Based on the Currying part of this answer:

sl[x_][p_,q_]:=-D[p[x]*D[y[x],x],x]-q[x]*y[x]
p[x_]:=1
q[x_]:=0
res[x_]:=sl[x][p, q]

Based on comments:

sl[x_]:=((-D[p[x]*D[y[x],x],x]-q[x]*y[x])/.{p[x]->1,q[x]->0})
res[x_]:=sl/.{y[x]->Sin[x]}

Specifying y as well in the first line:

sl[x_]:=((-D[p[x]*D[y[x],x],x]-q[x]*y[x])/.{p[x]->1,q[x]->0,y[x]->Sin[x]})

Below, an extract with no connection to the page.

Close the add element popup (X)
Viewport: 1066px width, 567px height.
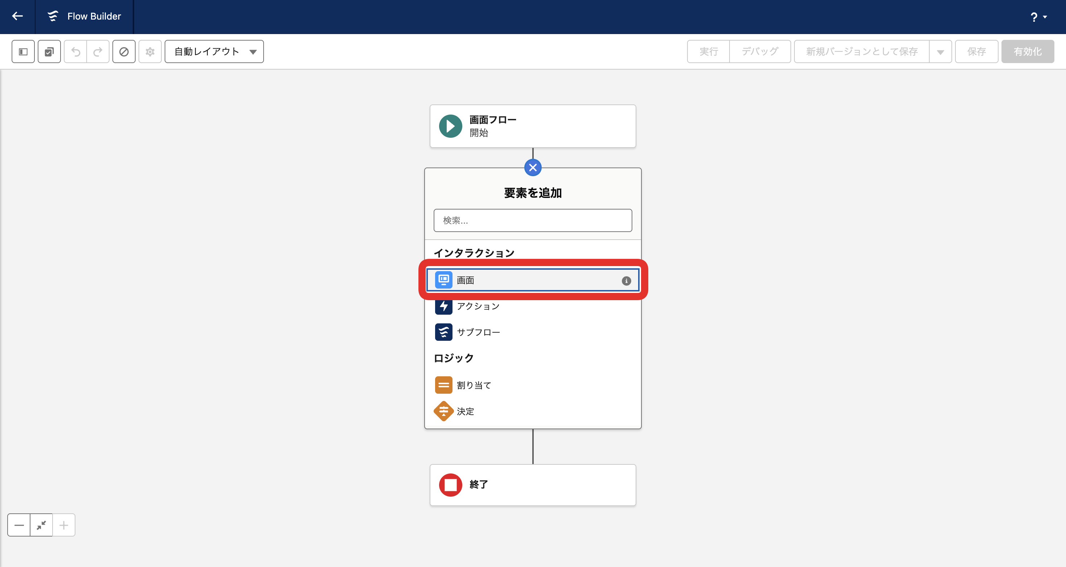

when plotting it (Plot[sl[x],{x,0,Pi}]), I still get errors and no plot.

Answer 1

Clear["Global`*"]

sl[p_, q_, y_, xv_, var_ : x] := 
  (-D[p*D[y, var], var] - q*y) /. var -> xv

p[x_] = 1;
q[x] = 0;
y[x] = Sin[x];
res[xv_] := sl[p[x], q[x], y[x], xv]

Plot[Evaluate@res[x], {x, 0, Pi}]

Another example,

p[x_] = x^2;
q[x] = Sqrt[x];
y[x] = x*Sin[x];
res[xv_] := sl[p[x], q[x], y[x], xv]

Note the equivalent use of the option Evaluated rather than Evaluate

Plot[res[x], {x, 0, Pi}, Evaluated -> True]

Answer 2

Straight replacing the way you have done does not honor derivatives. You can do it this way:

sl[x_] = -D[p[x]*D[y[x], x], x] - q[x]*y[x]
res[x_] = sl[x] /. {p -> (1 &), q[x] -> 0} /. {y -> (Sin[#] &)}
(* Sin[x] *)

And you will get the plot you expect.

If you don't want to use pure functions you can do it this way:

sl[x] /. {p -> Function[{x}, 1], q -> Function[{x}, 0], 
  y -> Function[{x}, Sin[x]]}
(* Sin[x] *)

It is not necessary to make q a function in this case because sl contains no derivatives of q. But maybe you don't know that up front, so it's OK to do so. In any case if you want Mathematica to replace the function as well as its derivatives, you need to tell Mathematica it's dealing with a function. Of course you can always specify p[x], p'[x], etc. separately.